Posted on 6/28/20 at 10:25 pm to
Posted by TideSaint
Hill Country
Member since Sep 2008
75831 posts
Posted on 6/28/20 at 10:25 pm to
quote:

That's the thing. No political movement or outside pressure has ever moved these rednecks from Mississippi to do anything but what they are inclined to do. Well, until now.


It wasn't just rednecks who voted to keep the Mississippi state flag 20 years ago.

A black gentleman dressed up in full Confederate garb and paraded the flag on television for 6 weeks straight during Jackson city council meetings.

There is no "movement" amongst the black community in Mississippi to change the flag. None.

Posted by Cobrasize
Birmingham
Member since Jun 2013
49680 posts
Posted on 6/28/20 at 10:29 pm to
I actually think that the confederate flag doesn’t matter to most blacks or whites. I believe it’s something that gets latched on to. I also believe that once confederate flags are gone, there will be something else that offends the hell out of these same people.

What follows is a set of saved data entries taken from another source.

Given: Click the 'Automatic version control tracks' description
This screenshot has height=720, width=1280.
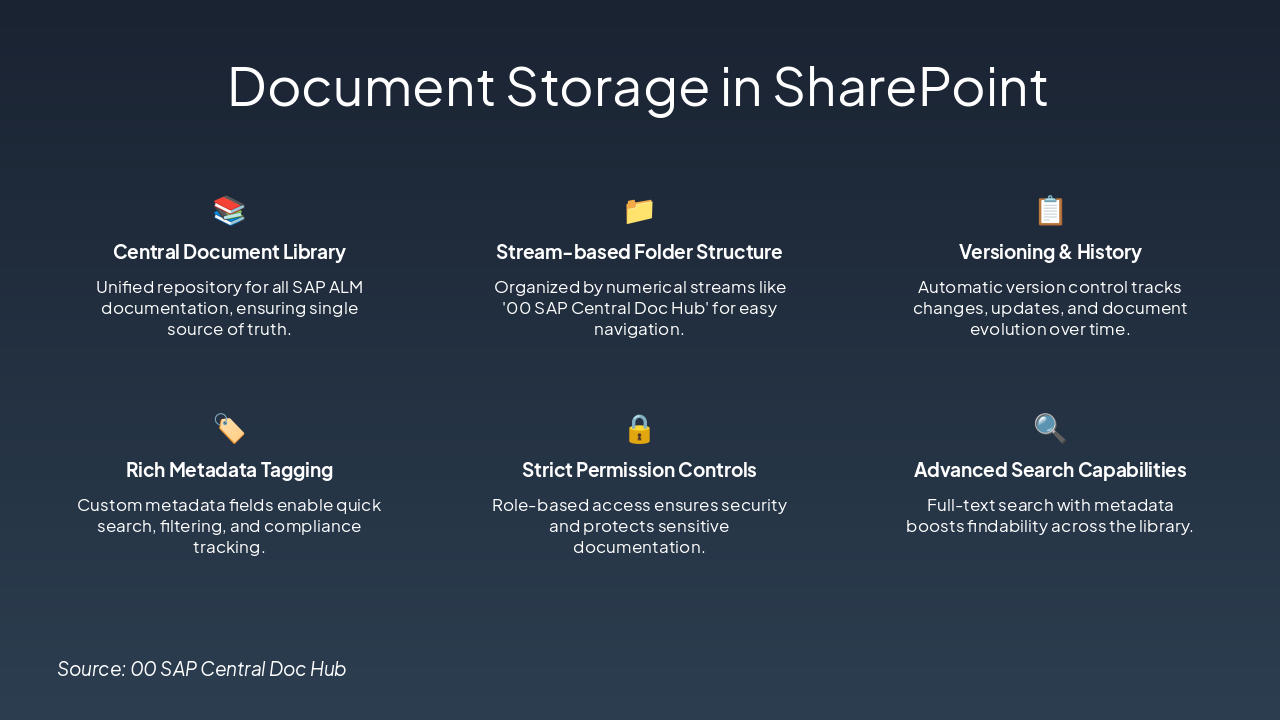Looking at the screenshot, I should pos(1049,308).
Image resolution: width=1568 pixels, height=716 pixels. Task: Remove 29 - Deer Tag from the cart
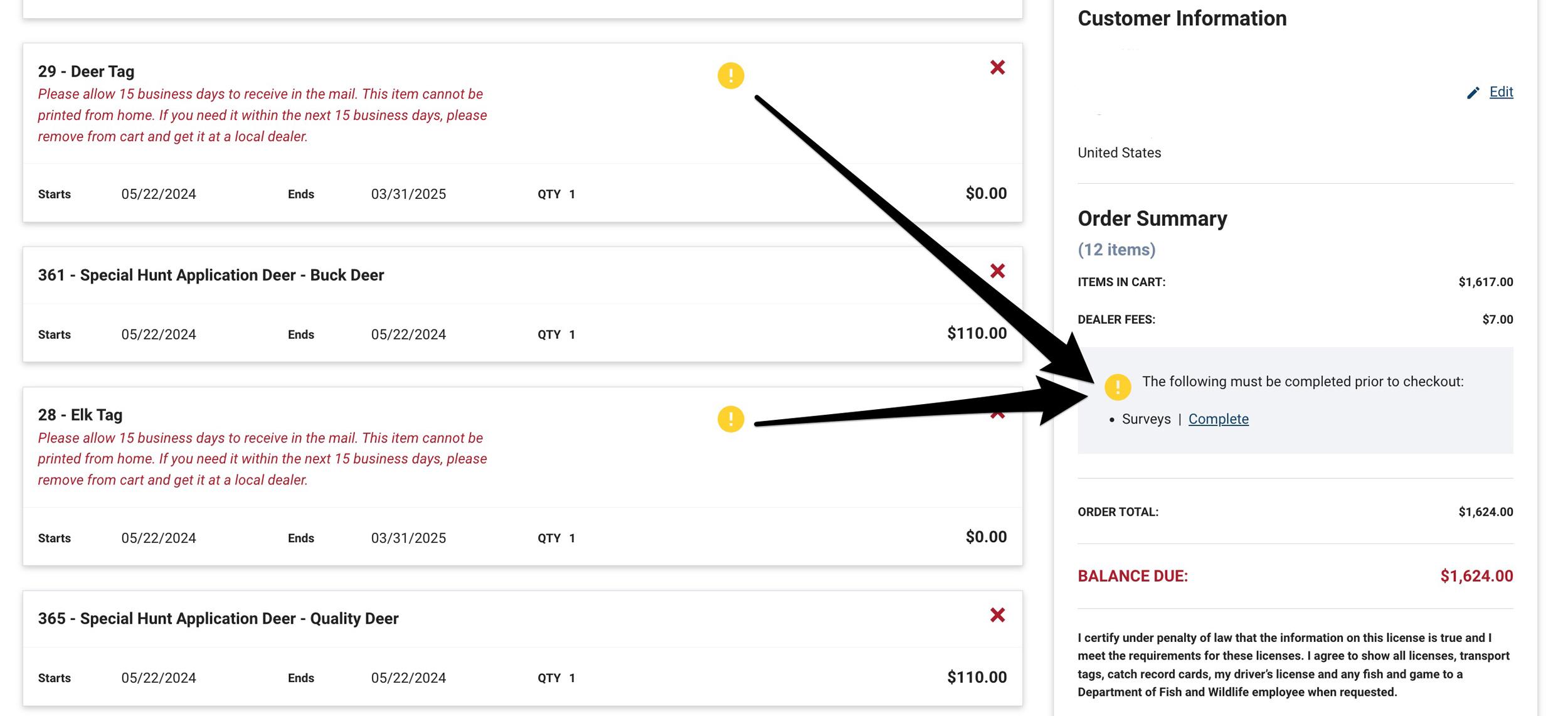pos(997,67)
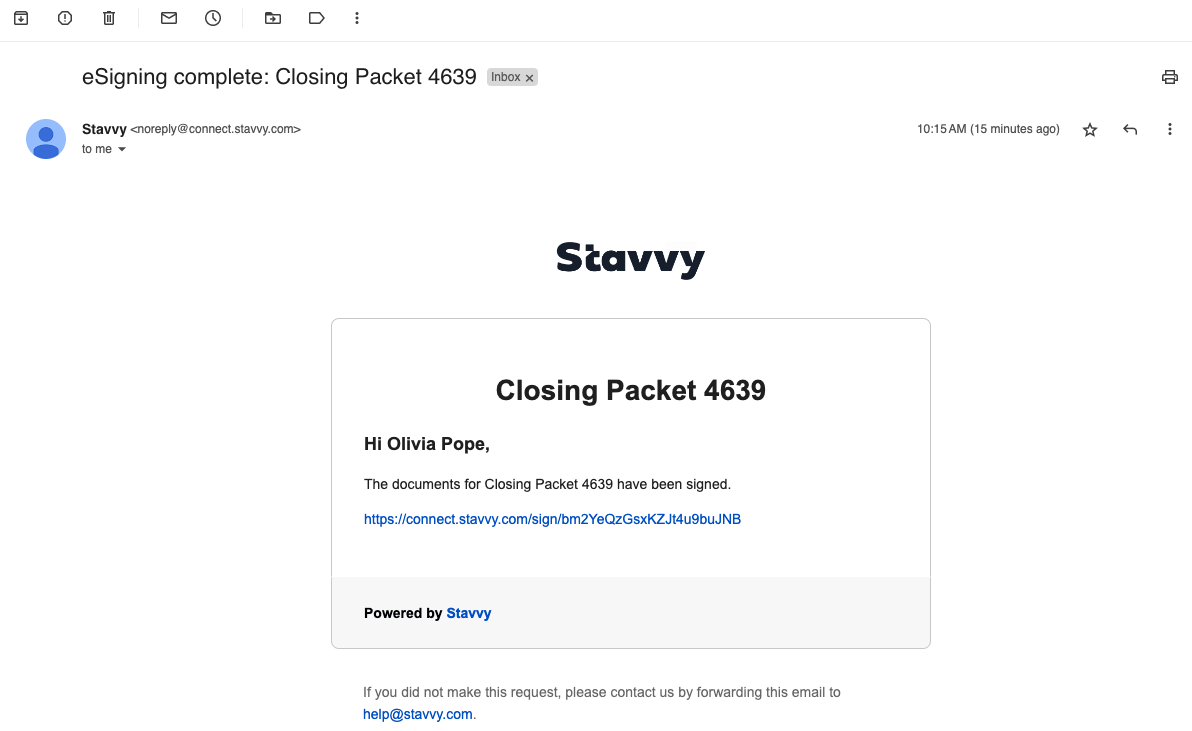Archive this email with the archive icon
Screen dimensions: 1192x731
[21, 18]
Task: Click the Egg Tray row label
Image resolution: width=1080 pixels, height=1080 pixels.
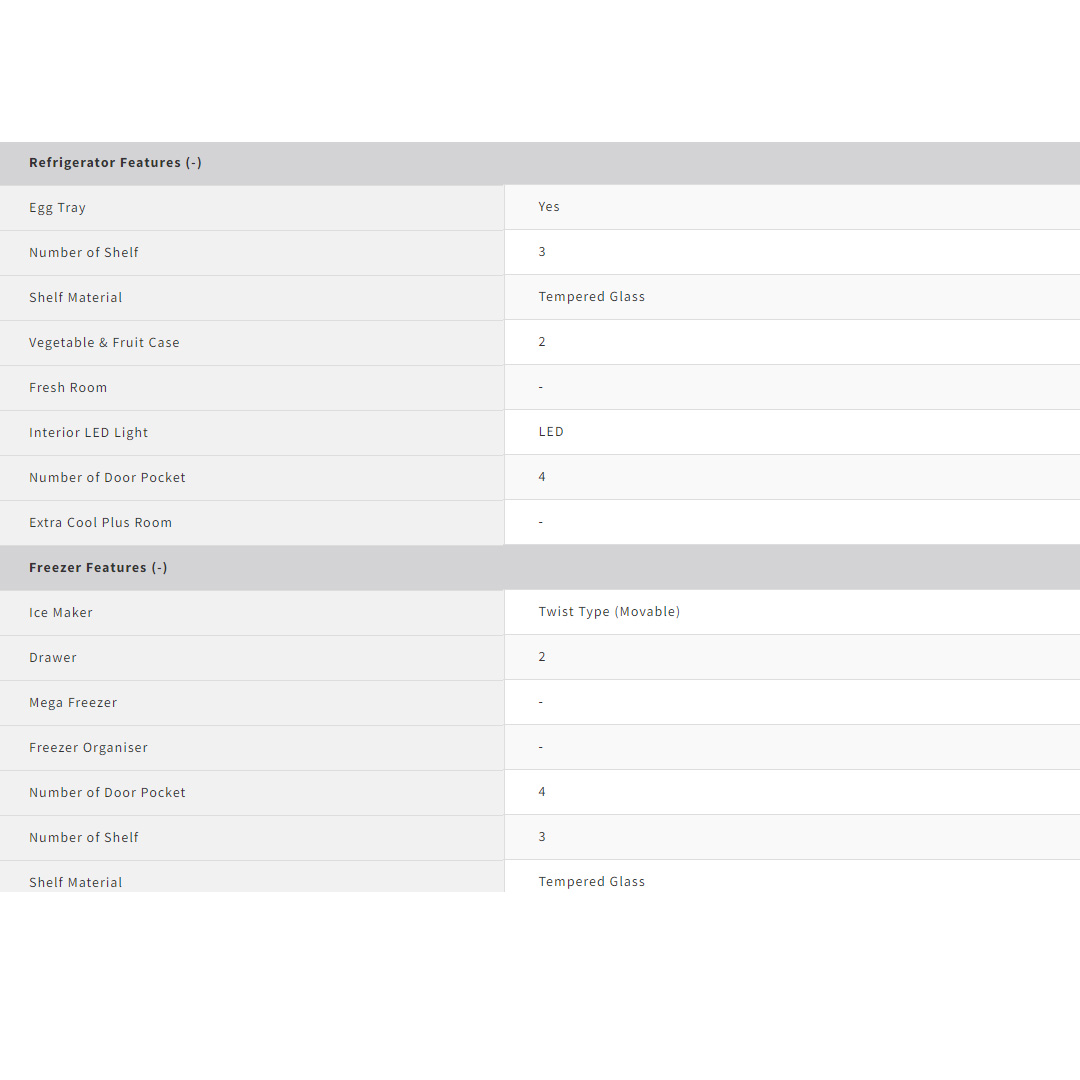Action: pos(57,208)
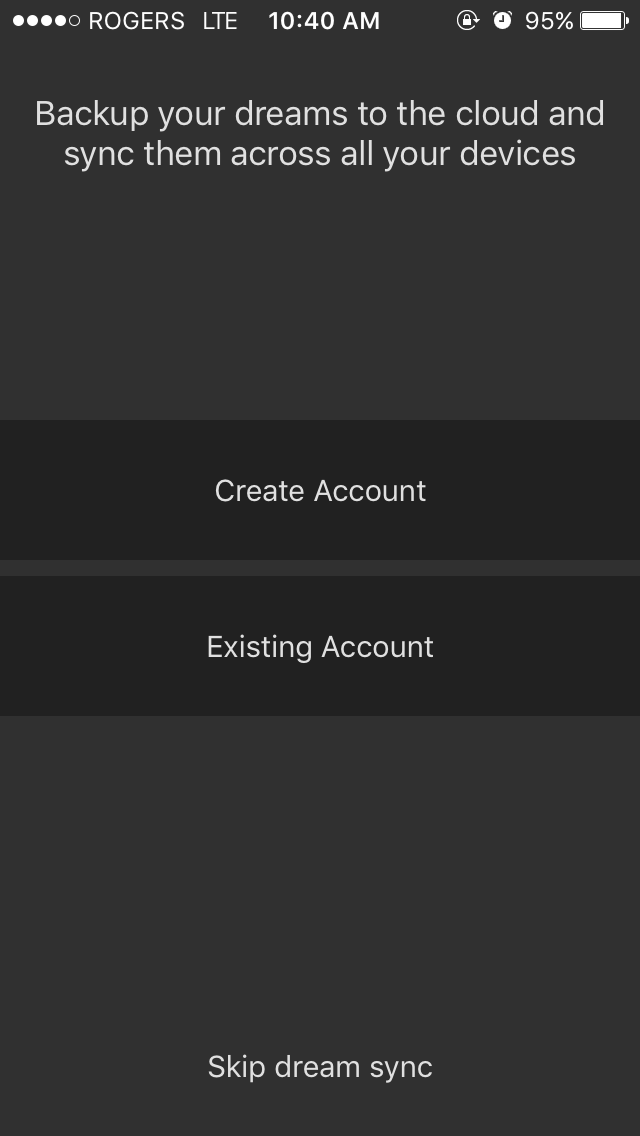Screen dimensions: 640x1136
Task: Click the alarm clock status icon
Action: pos(503,20)
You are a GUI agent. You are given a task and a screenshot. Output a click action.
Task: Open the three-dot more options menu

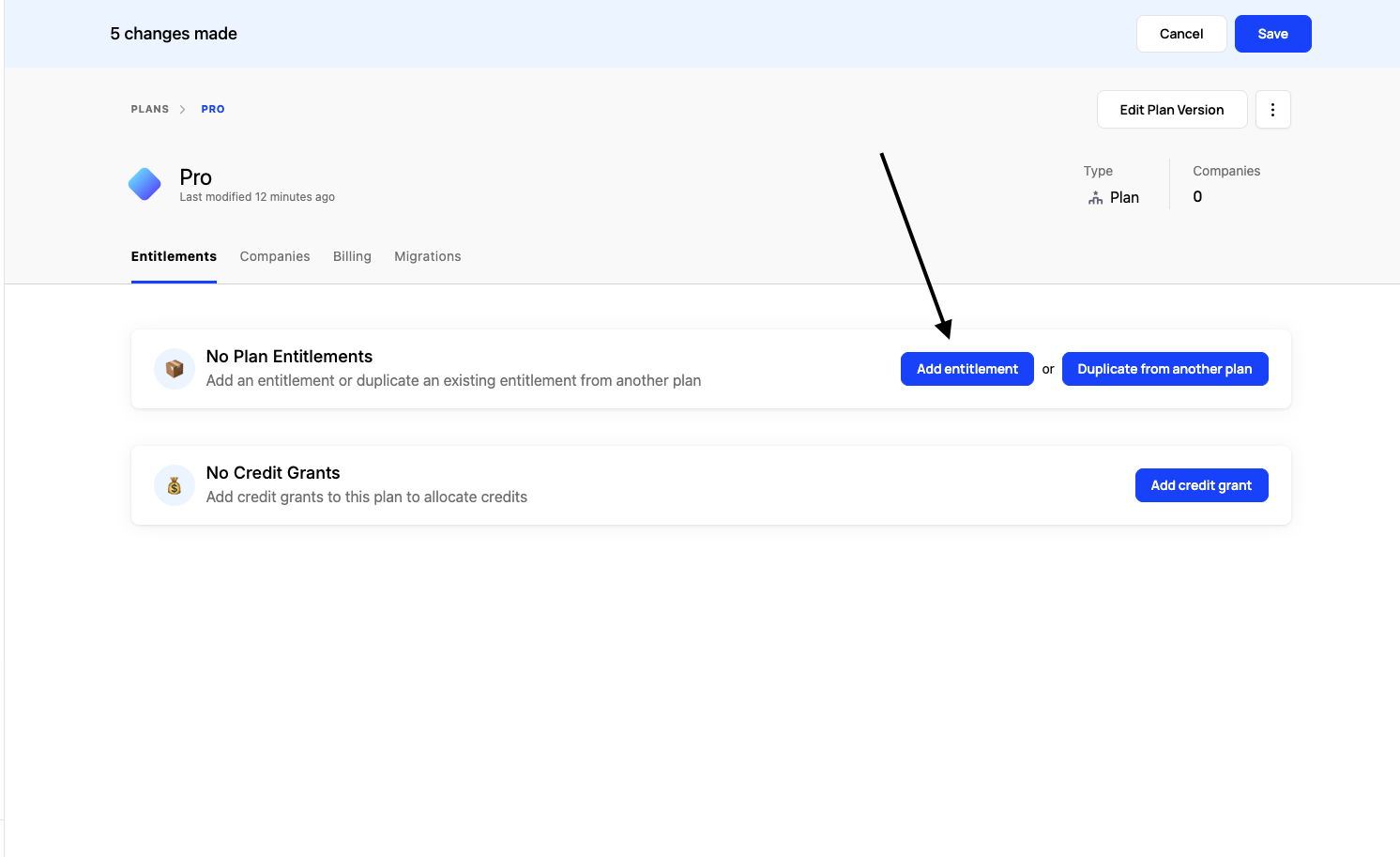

By saying this, I’m not opposed or in favor of the confederate flag, I honestly don’t give a damn
Posted by CrimsonBoz
Member since Sep 2014
16968 posts
Posted on 6/28/20 at 10:35 pm to
So I’ll jump in on that, this is something that keeps coming up in discussion and has been studied.

The larger cities and their AA occupants are up to around a 75% fatherless or motherless percentage, it’s staggering. Mix that in with poorly if not corrupt city councils and local officials, who btw effect a lot more than given credit. You then have a breading ground of uneducated, low moral, non guided youth. My stance based on research has always been clean out the local officials, to the core, get these kids who are parent less in school and with mentors, and I bet you see that 13% of the population drop in murder (over 50% total of the entire US) and crime rates.

Yes people have choices and make them daily. It’s not an excuse but guidance from a respected individual can go a long way.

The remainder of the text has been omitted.